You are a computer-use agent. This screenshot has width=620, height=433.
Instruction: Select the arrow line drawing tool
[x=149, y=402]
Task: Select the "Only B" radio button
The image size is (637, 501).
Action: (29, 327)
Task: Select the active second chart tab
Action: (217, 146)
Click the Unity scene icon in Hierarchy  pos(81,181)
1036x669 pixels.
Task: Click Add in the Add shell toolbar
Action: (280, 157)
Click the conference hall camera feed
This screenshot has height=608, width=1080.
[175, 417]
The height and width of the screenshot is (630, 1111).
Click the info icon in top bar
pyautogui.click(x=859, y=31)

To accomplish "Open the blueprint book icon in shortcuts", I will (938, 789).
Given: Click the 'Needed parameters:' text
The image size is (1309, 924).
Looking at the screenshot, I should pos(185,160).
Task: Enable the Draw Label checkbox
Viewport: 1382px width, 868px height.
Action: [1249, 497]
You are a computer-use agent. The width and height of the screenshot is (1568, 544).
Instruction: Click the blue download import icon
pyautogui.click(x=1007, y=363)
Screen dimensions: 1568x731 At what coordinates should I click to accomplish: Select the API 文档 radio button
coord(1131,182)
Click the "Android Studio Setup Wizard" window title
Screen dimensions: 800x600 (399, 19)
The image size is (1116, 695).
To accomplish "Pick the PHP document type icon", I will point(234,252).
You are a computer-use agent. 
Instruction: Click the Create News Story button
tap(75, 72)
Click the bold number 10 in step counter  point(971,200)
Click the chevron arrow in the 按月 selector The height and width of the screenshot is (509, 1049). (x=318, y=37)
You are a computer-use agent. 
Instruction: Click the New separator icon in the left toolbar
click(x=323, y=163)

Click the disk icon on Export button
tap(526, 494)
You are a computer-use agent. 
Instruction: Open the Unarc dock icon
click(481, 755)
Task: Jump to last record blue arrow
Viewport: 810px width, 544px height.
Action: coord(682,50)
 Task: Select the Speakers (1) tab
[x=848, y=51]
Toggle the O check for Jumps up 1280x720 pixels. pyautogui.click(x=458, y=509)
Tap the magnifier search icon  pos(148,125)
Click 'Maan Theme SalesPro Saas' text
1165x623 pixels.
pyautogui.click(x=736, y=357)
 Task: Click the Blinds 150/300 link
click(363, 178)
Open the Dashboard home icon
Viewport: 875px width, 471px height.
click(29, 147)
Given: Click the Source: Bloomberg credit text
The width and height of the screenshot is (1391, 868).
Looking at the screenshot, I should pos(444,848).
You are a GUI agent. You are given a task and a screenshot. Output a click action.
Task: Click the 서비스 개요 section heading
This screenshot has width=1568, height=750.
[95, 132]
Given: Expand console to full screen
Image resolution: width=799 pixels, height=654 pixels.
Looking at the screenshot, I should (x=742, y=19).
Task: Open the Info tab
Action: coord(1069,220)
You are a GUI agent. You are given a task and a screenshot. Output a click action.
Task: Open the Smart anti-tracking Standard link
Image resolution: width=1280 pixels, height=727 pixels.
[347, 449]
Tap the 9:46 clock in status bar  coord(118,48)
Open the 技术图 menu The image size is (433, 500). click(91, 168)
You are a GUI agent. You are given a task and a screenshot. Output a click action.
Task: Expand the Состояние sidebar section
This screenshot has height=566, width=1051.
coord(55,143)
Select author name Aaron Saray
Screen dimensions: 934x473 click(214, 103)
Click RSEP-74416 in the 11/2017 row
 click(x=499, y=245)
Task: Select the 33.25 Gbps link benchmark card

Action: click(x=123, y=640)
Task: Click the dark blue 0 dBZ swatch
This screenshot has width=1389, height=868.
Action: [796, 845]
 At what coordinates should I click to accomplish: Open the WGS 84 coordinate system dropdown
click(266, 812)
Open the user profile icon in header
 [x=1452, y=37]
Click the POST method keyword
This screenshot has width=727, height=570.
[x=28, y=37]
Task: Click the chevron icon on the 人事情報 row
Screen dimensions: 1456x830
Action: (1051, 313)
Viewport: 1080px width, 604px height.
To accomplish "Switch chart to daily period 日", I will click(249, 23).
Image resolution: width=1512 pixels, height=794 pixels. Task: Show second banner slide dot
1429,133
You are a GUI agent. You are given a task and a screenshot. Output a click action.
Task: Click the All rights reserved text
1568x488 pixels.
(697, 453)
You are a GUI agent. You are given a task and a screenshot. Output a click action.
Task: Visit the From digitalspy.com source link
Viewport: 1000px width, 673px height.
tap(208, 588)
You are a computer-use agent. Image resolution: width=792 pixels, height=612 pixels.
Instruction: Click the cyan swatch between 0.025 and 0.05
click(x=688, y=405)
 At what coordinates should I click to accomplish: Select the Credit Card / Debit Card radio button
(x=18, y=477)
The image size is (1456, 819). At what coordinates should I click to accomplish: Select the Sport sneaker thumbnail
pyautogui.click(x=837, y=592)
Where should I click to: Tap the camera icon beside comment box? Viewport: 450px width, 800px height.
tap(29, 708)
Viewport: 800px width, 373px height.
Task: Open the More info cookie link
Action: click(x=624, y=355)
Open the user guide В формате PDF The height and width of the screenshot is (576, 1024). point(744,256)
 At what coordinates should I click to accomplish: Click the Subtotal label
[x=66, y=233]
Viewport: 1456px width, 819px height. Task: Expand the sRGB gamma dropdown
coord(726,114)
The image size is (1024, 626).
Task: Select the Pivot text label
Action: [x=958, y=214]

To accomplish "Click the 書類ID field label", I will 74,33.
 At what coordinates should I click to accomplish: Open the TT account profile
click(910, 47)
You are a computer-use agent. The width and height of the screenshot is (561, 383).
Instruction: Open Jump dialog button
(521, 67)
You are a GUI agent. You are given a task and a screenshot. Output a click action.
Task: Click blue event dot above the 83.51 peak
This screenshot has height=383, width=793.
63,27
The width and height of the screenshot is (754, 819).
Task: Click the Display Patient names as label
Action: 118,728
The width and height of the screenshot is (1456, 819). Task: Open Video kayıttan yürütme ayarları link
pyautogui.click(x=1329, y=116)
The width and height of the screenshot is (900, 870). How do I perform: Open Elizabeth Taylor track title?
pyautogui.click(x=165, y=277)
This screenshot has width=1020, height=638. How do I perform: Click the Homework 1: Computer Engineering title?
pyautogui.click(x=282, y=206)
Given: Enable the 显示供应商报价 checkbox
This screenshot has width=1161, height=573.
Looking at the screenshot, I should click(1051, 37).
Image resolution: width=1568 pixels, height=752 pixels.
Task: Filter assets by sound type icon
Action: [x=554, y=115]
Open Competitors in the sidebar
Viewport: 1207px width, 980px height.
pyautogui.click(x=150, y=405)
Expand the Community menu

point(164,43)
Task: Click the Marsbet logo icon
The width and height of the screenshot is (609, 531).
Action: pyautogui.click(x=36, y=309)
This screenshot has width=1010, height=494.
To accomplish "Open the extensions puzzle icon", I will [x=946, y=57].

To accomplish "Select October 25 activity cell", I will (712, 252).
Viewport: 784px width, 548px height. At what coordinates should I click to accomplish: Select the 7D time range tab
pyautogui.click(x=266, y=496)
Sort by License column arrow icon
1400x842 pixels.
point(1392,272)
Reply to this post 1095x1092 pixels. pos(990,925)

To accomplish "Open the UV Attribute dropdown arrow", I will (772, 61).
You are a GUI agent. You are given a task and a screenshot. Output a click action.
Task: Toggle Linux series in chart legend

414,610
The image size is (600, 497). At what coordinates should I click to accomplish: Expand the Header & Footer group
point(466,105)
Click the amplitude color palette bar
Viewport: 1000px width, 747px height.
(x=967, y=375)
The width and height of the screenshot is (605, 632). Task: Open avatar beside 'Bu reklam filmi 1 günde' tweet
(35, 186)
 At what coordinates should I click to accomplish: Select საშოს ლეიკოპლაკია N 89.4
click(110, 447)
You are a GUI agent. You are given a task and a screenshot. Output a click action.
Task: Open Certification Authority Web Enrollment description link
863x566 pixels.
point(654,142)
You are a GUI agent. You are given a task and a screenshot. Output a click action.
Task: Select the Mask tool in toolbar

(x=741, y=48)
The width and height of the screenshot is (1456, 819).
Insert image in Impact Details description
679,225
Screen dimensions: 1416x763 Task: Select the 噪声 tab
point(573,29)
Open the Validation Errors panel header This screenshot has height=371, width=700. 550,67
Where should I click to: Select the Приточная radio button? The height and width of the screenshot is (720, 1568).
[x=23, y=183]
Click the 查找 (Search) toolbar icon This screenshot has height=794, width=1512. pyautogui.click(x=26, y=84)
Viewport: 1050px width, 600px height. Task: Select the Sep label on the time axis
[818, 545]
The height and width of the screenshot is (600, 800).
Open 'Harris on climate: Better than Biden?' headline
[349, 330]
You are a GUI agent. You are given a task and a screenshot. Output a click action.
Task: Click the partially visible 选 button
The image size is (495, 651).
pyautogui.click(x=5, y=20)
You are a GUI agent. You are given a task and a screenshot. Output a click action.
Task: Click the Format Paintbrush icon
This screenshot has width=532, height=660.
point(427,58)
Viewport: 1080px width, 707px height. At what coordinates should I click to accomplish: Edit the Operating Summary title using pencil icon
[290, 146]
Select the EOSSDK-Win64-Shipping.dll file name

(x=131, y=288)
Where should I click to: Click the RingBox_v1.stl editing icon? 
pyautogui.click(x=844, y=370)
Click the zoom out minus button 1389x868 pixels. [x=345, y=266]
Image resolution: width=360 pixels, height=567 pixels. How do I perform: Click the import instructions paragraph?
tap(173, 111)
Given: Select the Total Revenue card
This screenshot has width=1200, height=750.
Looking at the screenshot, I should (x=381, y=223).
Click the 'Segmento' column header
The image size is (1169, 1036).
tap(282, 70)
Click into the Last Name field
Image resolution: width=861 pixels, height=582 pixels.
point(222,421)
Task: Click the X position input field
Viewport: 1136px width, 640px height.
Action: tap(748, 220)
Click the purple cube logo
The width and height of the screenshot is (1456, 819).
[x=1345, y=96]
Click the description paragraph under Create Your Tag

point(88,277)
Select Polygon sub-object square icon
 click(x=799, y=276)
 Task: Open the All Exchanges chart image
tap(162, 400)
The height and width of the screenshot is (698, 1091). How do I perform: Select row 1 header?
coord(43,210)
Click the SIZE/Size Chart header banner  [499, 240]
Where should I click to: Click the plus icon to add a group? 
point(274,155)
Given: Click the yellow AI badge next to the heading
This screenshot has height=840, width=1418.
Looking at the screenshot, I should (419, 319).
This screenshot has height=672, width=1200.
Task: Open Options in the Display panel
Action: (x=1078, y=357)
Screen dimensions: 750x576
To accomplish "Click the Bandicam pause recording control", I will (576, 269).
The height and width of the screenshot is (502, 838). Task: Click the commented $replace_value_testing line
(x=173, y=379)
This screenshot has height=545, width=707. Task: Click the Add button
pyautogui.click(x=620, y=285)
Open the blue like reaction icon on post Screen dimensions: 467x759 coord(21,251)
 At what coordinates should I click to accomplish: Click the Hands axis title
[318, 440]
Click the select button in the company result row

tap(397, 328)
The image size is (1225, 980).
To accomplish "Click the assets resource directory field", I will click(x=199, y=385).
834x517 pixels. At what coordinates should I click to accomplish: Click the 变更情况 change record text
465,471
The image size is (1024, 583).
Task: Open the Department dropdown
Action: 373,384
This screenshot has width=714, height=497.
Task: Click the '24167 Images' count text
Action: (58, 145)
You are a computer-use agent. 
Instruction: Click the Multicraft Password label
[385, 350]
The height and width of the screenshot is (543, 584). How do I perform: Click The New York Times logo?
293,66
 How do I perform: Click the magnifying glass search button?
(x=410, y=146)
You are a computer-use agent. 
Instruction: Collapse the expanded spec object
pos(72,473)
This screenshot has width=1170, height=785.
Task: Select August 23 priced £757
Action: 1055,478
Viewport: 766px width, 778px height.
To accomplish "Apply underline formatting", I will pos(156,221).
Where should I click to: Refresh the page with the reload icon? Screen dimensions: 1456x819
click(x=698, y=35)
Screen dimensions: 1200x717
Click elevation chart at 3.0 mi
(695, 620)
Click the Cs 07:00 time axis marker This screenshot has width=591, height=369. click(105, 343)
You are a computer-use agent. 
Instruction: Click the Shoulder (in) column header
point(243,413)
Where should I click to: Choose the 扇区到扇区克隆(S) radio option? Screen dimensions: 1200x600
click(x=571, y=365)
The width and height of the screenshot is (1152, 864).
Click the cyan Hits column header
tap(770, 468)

THE REQUEST: Please put the entries between the lines holding "Card radio button" and "pyautogui.click(x=1329, y=116)", inclusive, into a Markdown table with two columns: Row for the row number and Line for the line itself, leaving out any blank lines.

COMPLETE ANSWER:
| Row | Line |
|---|---|
| 1 |  At what coordinates should I click to accomplish: Select the Credit Card / Debit Card radio button |
| 2 | (x=18, y=477) |
| 3 | The image size is (1456, 819). At what coordinates should I click to accomplish: Select the Sport sneaker thumbnail |
| 4 | pyautogui.click(x=837, y=592) |
| 5 | Where should I click to: Tap the camera icon beside comment box? Viewport: 450px width, 800px height. |
| 6 | tap(29, 708) |
| 7 | Viewport: 800px width, 373px height. |
| 8 | Task: Open the More info cookie link |
| 9 | Action: click(x=624, y=355) |
| 10 | Open the user guide В формате PDF The height and width of the screenshot is (576, 1024). point(744,256) |
| 11 |  At what coordinates should I click to accomplish: Click the Subtotal label |
| 12 | [x=66, y=233] |
| 13 | Viewport: 1456px width, 819px height. Task: Expand the sRGB gamma dropdown |
| 14 | coord(726,114) |
| 15 | The image size is (1024, 626). |
| 16 | Task: Select the Pivot text label |
| 17 | Action: [x=958, y=214] |
| 18 | To accomplish "Click the 書類ID field label", I will 74,33. |
| 19 |  At what coordinates should I click to accomplish: Open the TT account profile |
| 20 | click(910, 47) |
| 21 | You are a computer-use agent. The width and height of the screenshot is (561, 383). |
| 22 | Instruction: Open Jump dialog button |
| 23 | (521, 67) |
| 24 | You are a GUI agent. You are given a task and a screenshot. Output a click action. |
| 25 | Task: Click blue event dot above the 83.51 peak |
| 26 | This screenshot has height=383, width=793. |
| 27 | 63,27 |
| 28 | The width and height of the screenshot is (754, 819). |
| 29 | Task: Click the Display Patient names as label |
| 30 | Action: 118,728 |
| 31 | The width and height of the screenshot is (1456, 819). Task: Open Video kayıttan yürütme ayarları link |
| 32 | pyautogui.click(x=1329, y=116) |